The PHLX Semiconductor Sector (SOX) is a Philadelphia Stock Exchange capitalization-weighted index composed of the 30 largest U.S. companies primarily involved in the design, distribution, manufacture, and sale of semiconductors. It was created in 1993 by the Philadelphia Stock Exchange.
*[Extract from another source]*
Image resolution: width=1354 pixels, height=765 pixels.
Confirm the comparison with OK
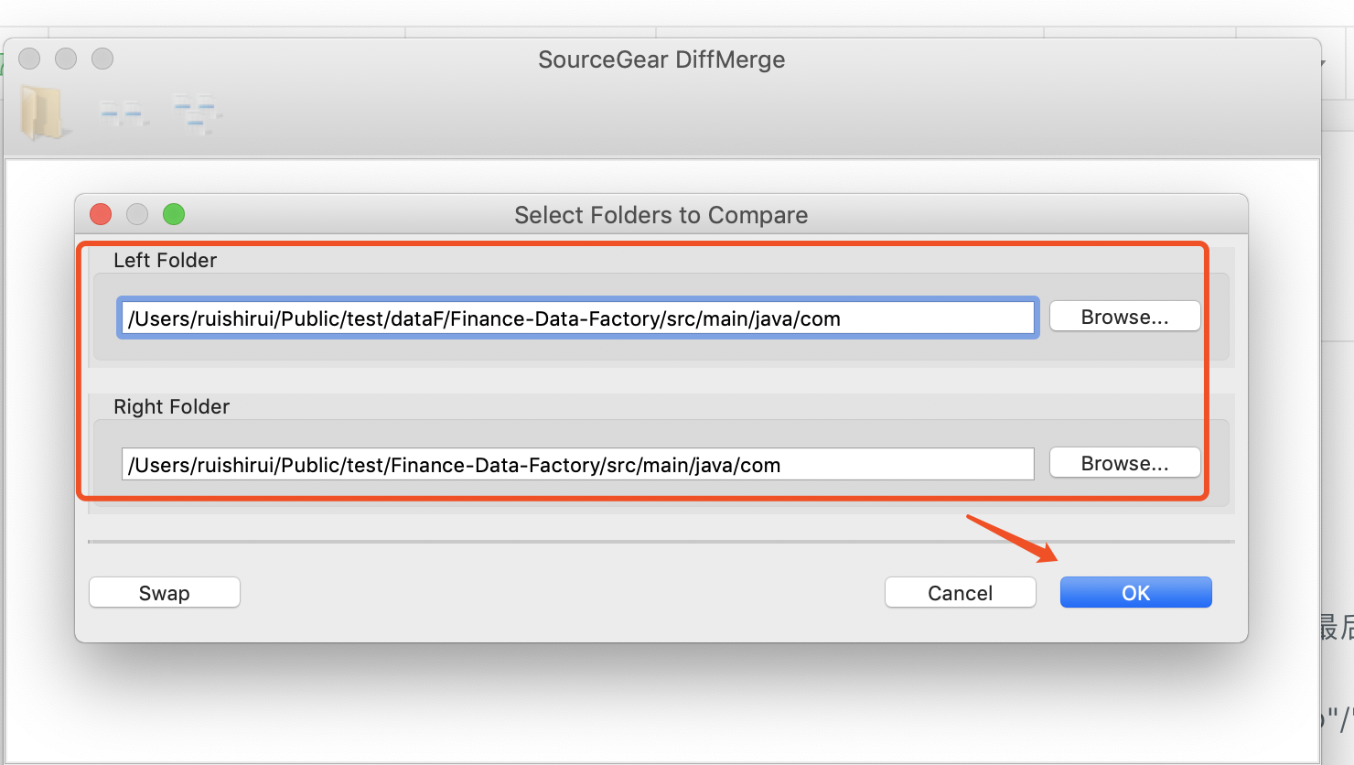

The Index contains the following 30 companies as updated on January 20, 2023:

 Advanced Micro Devices, Inc., AMD
 Analog Devices, Inc., ADI
 Applied Materials, Inc., AMAT
 ASML Holding N.V., ASML
 Azenta, Inc., AZTA
 Broadcom Inc., AVGO
 Coherent Corp., COHR
 Entegris, Inc., ENTG
 GLOBALFOUNDRIES Inc., GFS
 Intel Corporation, INTC
 IPG Photonics Corporation, IPGP
 KLA Corporation, KLAC
 Lam Research Corporation, LRCX
 Lattice Semiconductor Corporation, LSCC
 Marvell Technology, Inc., MRVL
 Microchip Technology Incorporated, MCHP
 Micron Technology, Inc., MU
 Monolithic Power Systems, Inc., MPWR
 Novanta Inc., NOVT
 NVIDIA Corporation, NVDA
 NXP Semiconductors N.V., NXPI
 ON Semiconductor Corporation, ON
 Qorvo, Inc., QRVO
 QUALCOMM Incorporated, QCOM
 Skyworks Solutions, Inc., SWKS
 Synaptics Incorporated, SYNA
 Taiwan Semiconductor Manufacturing Company Limited, TSM
 Teradyne, Inc., TER
 Texas Instruments Incorporated, TXN
 Wolfspeed, Inc., WOLF

History
The index was set to an initial value of 200 on December 1, 1993 and was split two-for-one on July 24, 1995; options commenced trading on September 7, 1994.